引用文
Instagramの脱Cookie対応は?フェイスブック社・サイバーエージェントと理解を深める:2

 Facebook JapanとともにポストCookieの最前線について理解を深めていく本連載。前回に引き続き、サイバーエージェントの羽片一人氏、Facebook Japanの中村淳一氏とともに議論を進めていく。本記事ではFacebook/Instagramが準備している脱Cookie対応の詳細とクライアント企業に対する支援体制について話を聞いた。

プライバシー&パーソナライズを両立する手立てとは

――前編では、Cookie/IDFA規制についてマーケターがどのように捉えればいいのか、またエージェンシーとプラットフォーマーそれぞれのお立場でお二人が現在取り組んでいることなどをうかがいました。後編では、Facebook社が準備している対応について、より詳しくお聞かせください。

保存データ
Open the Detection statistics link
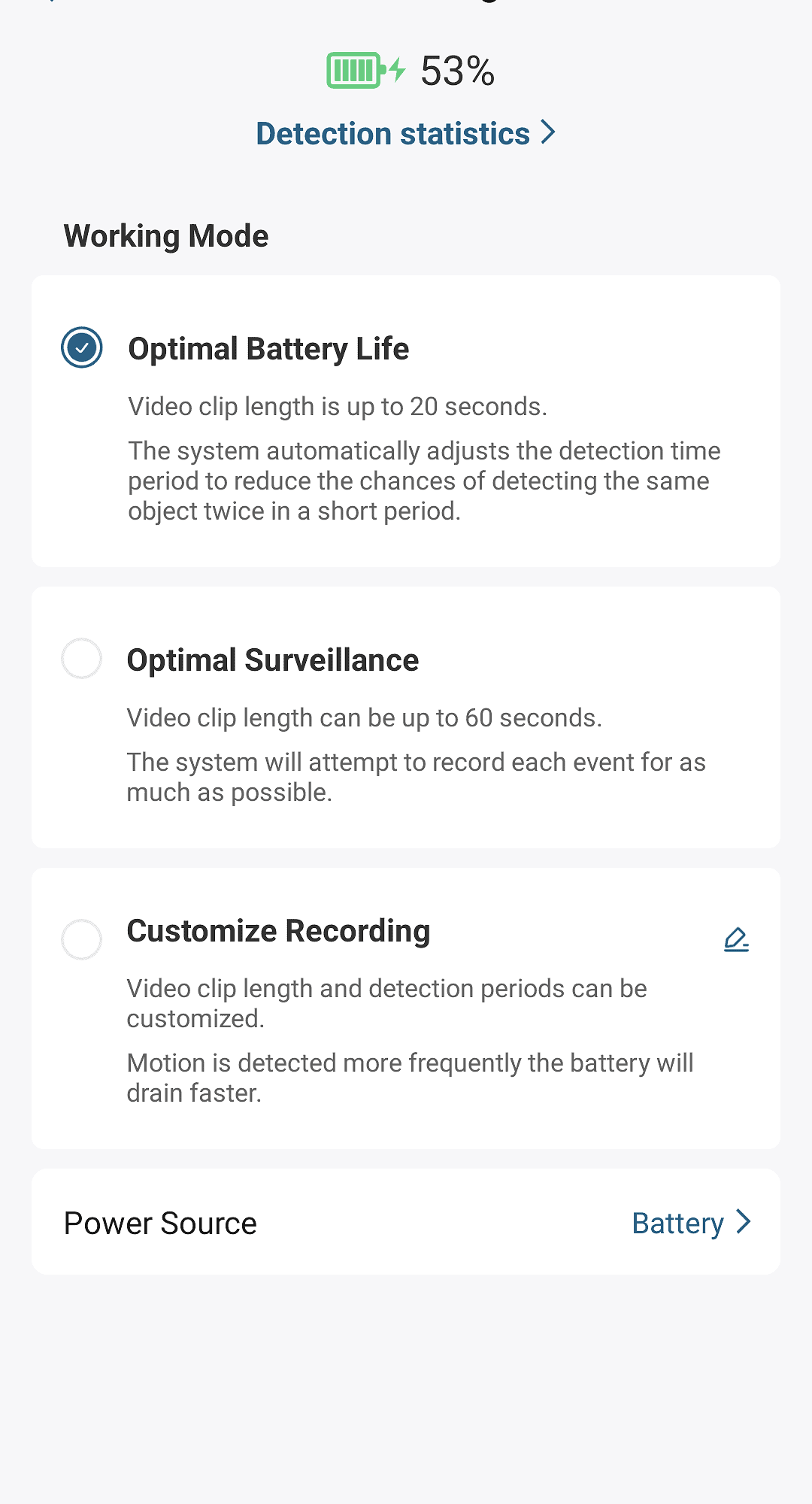812x1504 pixels. (x=393, y=134)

演習の構成
A. 脱Cookie対応についての引用文をもとに、次の問いに答えなさい。
(i) 本連載は、どの会社とともにポストCookieの最前線について理解を深めていくものか。
(ii) 議論に加わるサイバーエージェントの人物は誰か。
(iii) 後編で、より詳しく聞かせてほしいと求めているのは何についてか。
B. 脱Cookie対応についての引用文から、「Instagramの脱Coo」で始まり「より詳しくお聞かせください。」で終わる部分を一字一句違えずに書き写しなさい。
C. 脱Cookie対応についての引用文の最後の文に続く部分を書きなさい。

課題の解答
A.
(i) Facebook Japan
(ii) 羽片一人氏
(iii) Facebook社が準備している対応

B.
Instagramの脱Cookie対応は?フェイスブック社・サイバーエージェントと理解を深める:2

 Facebook JapanとともにポストCookieの最前線について理解を深めていく本連載。前回に引き続き、サイバーエージェントの羽片一人氏、Facebook Japanの中村淳一氏とともに議論を進めていく。本記事ではFacebook/Instagramが準備している脱Cookie対応の詳細とクライアント企業に対する支援体制について話を聞いた。

プライバシー&パーソナライズを両立する手立てとは

――前編では、Cookie/IDFA規制についてマーケターがどのように捉えればいいのか、またエージェンシーとプラットフォーマーそれぞれのお立場でお二人が現在取り組んでいることなどをうかがいました。後編では、Facebook社が準備している対応について、より詳しくお聞かせください。

C.
中村:前編ではFacebook/Instagramが準備している対応について、3つの方向性があるとお伝えしました。ここでは(2)と(3)について、詳しく説明します。

(1)Apple社のiOSにおけるポリシー変更に起因するシステム設定変更の必要性
(2)プライバシーとパーソナライズの両立
(3)統計的手法によるモデルの採用

本記事の前編「脱Cookieはスマホシフト並みの大転換/フェイスブック社・サイバーエージェントと理解を深める:1」はこちらから閲読できます。
Facebook Japan株式会社 執行役員 マーケティングサイエンス ノースイーストアジア統括 中村 淳一氏
Facebook Japan株式会社 執行役員 マーケティングサイエンス ノースイーストアジア統括 中村 淳一氏

 (2)の「プライバシーとパーソナライズの両立」は、言い換えるとサードパーティCookieに依存せずにパーソナライズしていくことです。この点への対応は2つあります。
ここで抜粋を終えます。